For me this is a point that I believe CityZen should take a look at. Even decanting a "middling" $72 bottle can add to the overall presentation and experience of a restaurant. At this level presentation plays a major role along with the food.
Our dinner with two five course prix fixe, the single bottle of bordeaux and an additional single risotto course along with a bottle of water, with tax and tip was $360.
Aside from the sixty seat dining room there is a back chef's room with a large round table that can accommodate up to ten people. There is a $2000 guarantee for this table with a $1500 minimum for food and wine and an additional $500 suppliment for the table and the room it is in. Generally diners would order from the menu and pay the menu prices (against the $1500) yet the chef could fashion a unique tasting menu for each party. Saturday night a group of eight men were there to help celebrate a friend's birthday. I should note here that CityZen has a dress code and every single man in the main dining room is required to have a jacket; most had jackets AND ties. For the chef's table we noted that five men walked into the room WITHOUT coats or ties.
I would suggest that if CityZen is to have a dress code they should enforce it for everyone not just those who pony up to a $2000 + check.

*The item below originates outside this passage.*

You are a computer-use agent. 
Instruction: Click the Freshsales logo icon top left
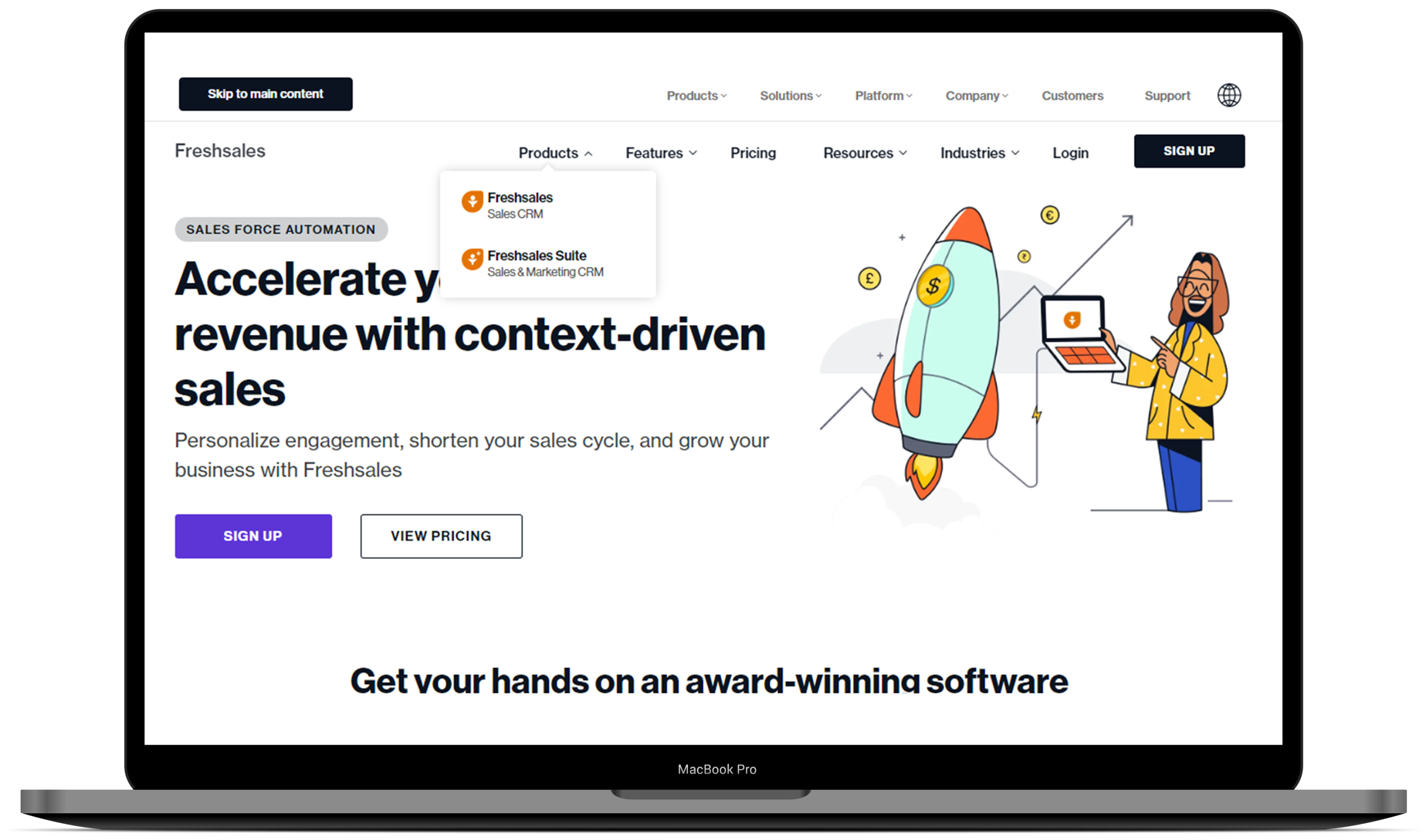[219, 150]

In my title I noted that this was their 24th night. This restaurant will grow and it will refine itself. There are several outstanding dishes, perhaps more, perhaps many more. But I found the menu to be rather restrictive in allowing sampling of a number of dishes. I also did not believe that all of the dishes on the $90 prix fixe represented the best of what the kitchen could do. Certainly, the risotto was a Great dish and it was not part of it. The dessert that was on it was mediocre at best.
Overall, this is a restaurant that has a great deal of promise. Anyone reading this should seriously consider giving it a try NOW. My only caveat is to strongly suggest table #49 where the entire kitchen and the back of the private chef's table room unfolds behind you.

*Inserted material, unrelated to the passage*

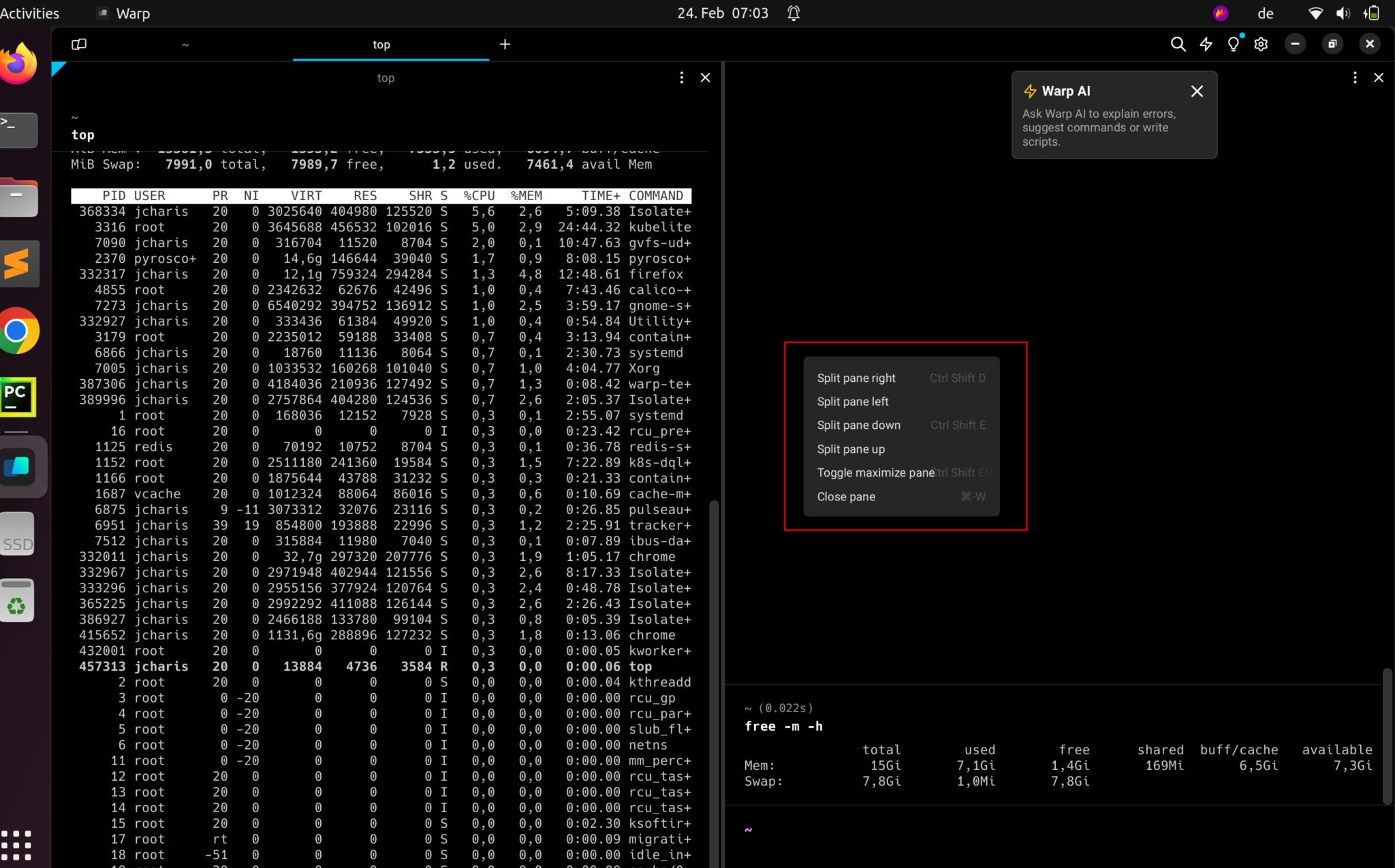Choose "Close pane" from the context menu

pyautogui.click(x=845, y=496)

This is not Maestro nor Citronelle nor the French Laundry nor Danko. At least not right now. But it can really grow into something special and it is very early. How special it can be only time will tell. For me, right now, it is a "three star." But there is a very real opportunity for this to realize a fourth... For the moment I don't expect anyone to rave about this in the way that recent posts have raved about Maestro. My hope is that with time-perhaps just months-this may happen.